Given exercise: Retype verbatim the passage of the mailing-list message on SPARQL property paths, starting at "I am not too" and ending at "in the way.".

+++ Page excerpt +++

From: Ivan Herman <ivan@w3.org>
Date: Tue, 24 Nov 2009 09:26:32 +0100
Message-ID: <4B0B98B8.7020107@w3.org>
To: Andy Seaborne <andy.seaborne@talis.com>
CC: SPARQL Working Group <public-rdf-dawg@w3.org>


Andy Seaborne wrote:
> 
> 
> On 23/11/2009 11:01, Ivan Herman wrote:
>> Hi Andy,
>>
>> nobody reacted until now... But we should thank you in the first
>> place!:-)
> 
> Thanks!
> 
>> There is still a pending issue in my mind on whether property paths can
>> handle list elements properly or not. The issue I see is to be able to
>> query list elements in their 'natural' order.
> 
> When we had the strawpoll[3], the results [4] didn't suggest much
> support for considering paths with lengths and much against.  I suppose
> the subcase of length of * matching might be easier (not sure) but we
> still have the case of multiple paths to the same RDF term if a list
> contains the same term twice which is a big difference in approaches.
> 
> [3]
> http://lists.w3.org/Archives/Public/public-rdf-dawg/2009JulSep/0439.html
> [4]
> http://lists.w3.org/Archives/Public/public-rdf-dawg/2009OctDec/0055.html
> 

I think the issues in the poll went a bit beyond that... The subcase of
getting access to the length of the match is probably more manageable.

I am not too much worried about the multiple paths case: we can simply
declare that this case is undetermined, or we can say that it is
minimum/maximum of the paths. I believe for the use cases when there is
a need for the length (like the authors' list I referred to) the path is
unique.


> 
> <Digression>
> 
> The underlying issues are, as I see it:
> 
> 1/ A significant amount of list use is for closed sets (c.f. OWL) where
> order does not matter.  Indeed, order gets in the way.

+++ Information shown +++

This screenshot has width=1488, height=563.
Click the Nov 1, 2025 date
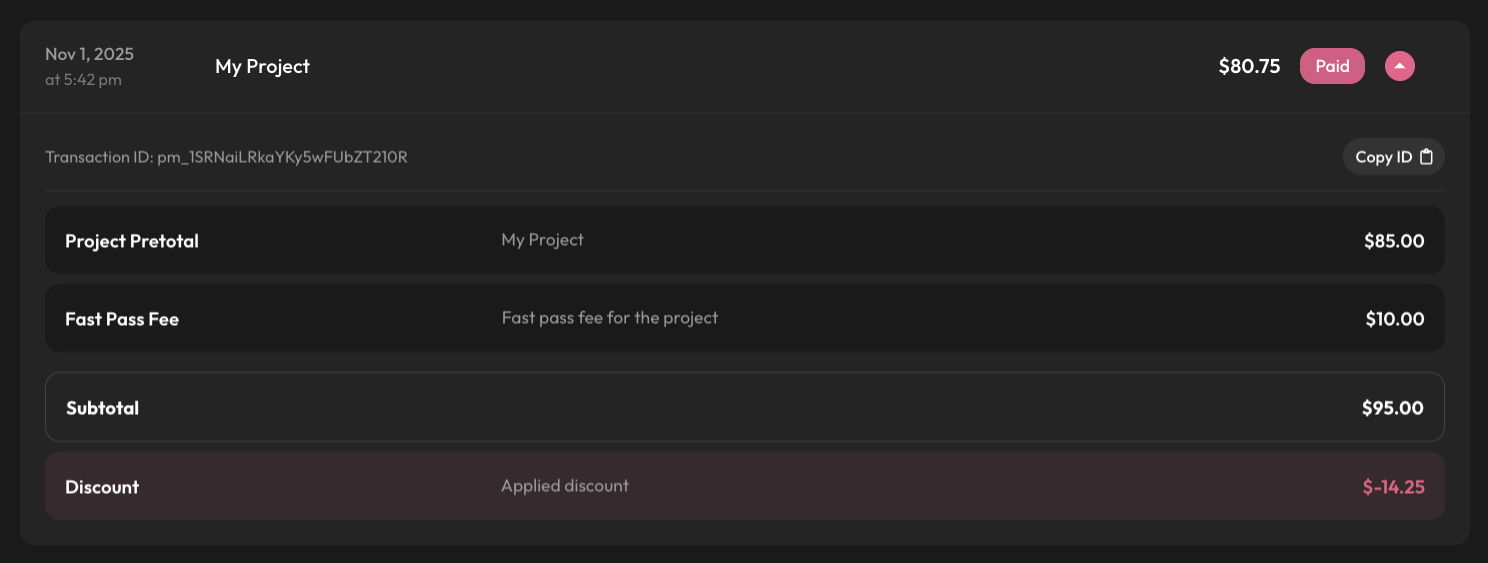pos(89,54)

+++
+++ Information shown +++

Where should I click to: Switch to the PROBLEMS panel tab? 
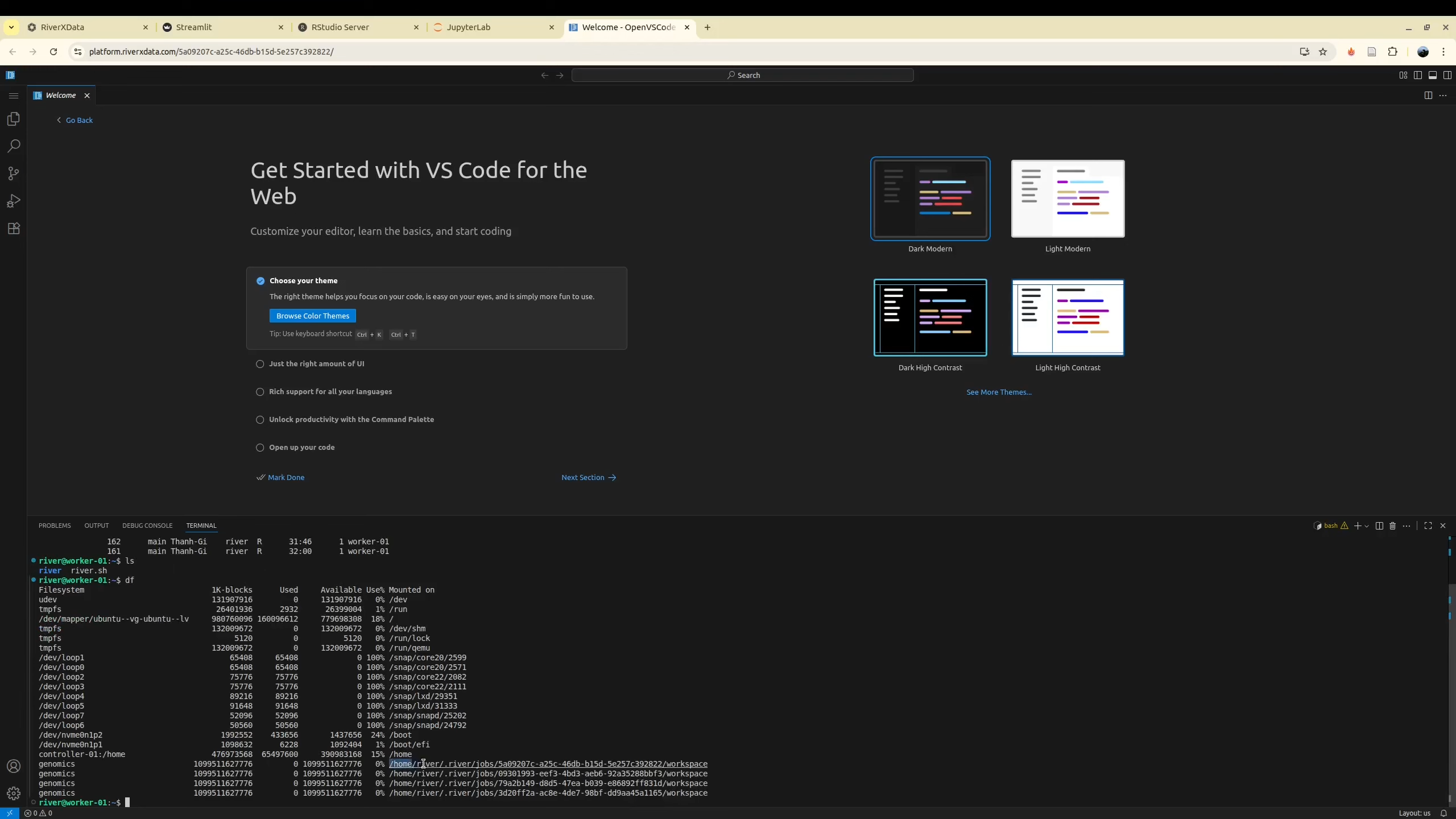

+++
+++ Information shown +++

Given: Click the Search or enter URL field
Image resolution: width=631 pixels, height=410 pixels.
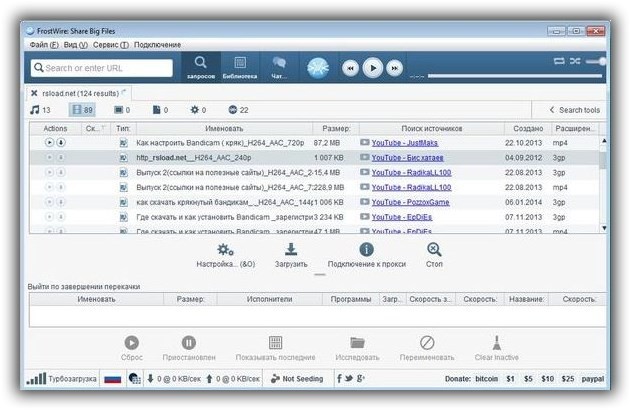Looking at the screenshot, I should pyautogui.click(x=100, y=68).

+++

Response to this exercise:
I am not too much worried about the multiple paths case: we can simply
declare that this case is undetermined, or we can say that it is
minimum/maximum of the paths. I believe for the use cases when there is
a need for the length (like the authors' list I referred to) the path is
unique.


> 
> <Digression>
> 
> The underlying issues are, as I see it:
> 
> 1/ A significant amount of list use is for closed sets (c.f. OWL) where
> order does not matter.  Indeed, order gets in the way.